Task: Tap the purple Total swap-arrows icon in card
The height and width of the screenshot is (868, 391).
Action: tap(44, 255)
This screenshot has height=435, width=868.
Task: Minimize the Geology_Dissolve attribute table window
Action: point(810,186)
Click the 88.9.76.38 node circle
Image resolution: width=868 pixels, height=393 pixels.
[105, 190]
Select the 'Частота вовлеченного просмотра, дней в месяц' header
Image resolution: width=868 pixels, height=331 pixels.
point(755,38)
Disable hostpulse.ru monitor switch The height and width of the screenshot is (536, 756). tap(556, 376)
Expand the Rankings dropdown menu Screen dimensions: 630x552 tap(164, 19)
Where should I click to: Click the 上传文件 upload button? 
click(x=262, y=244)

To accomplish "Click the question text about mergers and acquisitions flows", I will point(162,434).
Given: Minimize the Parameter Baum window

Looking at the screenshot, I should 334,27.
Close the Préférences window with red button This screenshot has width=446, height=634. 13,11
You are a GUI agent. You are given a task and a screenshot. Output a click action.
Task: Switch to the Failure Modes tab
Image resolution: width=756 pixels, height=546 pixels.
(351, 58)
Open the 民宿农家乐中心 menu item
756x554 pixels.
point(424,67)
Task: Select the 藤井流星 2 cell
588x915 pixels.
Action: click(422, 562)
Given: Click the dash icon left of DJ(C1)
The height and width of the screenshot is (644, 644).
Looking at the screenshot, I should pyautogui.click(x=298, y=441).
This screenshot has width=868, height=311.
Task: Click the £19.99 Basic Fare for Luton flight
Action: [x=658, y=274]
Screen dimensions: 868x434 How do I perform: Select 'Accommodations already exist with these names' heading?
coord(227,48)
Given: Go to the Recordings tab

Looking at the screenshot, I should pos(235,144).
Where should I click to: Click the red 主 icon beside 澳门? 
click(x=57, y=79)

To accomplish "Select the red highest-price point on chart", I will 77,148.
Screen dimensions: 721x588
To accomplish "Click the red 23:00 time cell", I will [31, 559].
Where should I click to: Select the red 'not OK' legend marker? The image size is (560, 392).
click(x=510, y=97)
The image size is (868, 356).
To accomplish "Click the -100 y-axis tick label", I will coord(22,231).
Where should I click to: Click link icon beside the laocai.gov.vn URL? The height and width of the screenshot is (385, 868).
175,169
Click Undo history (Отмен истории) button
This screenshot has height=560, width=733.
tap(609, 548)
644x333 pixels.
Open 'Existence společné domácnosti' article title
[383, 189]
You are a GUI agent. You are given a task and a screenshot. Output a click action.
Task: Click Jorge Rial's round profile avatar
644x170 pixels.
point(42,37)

◇ ◇ ◇

Work instructions: Exactly reproduce the lines that run from the line with "Where should I click to: Click link" through the last line of the records, inclusive.

Finished exercise:
Where should I click to: Click link icon beside the laocai.gov.vn URL? The height and width of the screenshot is (385, 868).
175,169
Click Undo history (Отмен истории) button
This screenshot has height=560, width=733.
tap(609, 548)
644x333 pixels.
Open 'Existence společné domácnosti' article title
[383, 189]
You are a GUI agent. You are given a task and a screenshot. Output a click action.
Task: Click Jorge Rial's round profile avatar
644x170 pixels.
point(42,37)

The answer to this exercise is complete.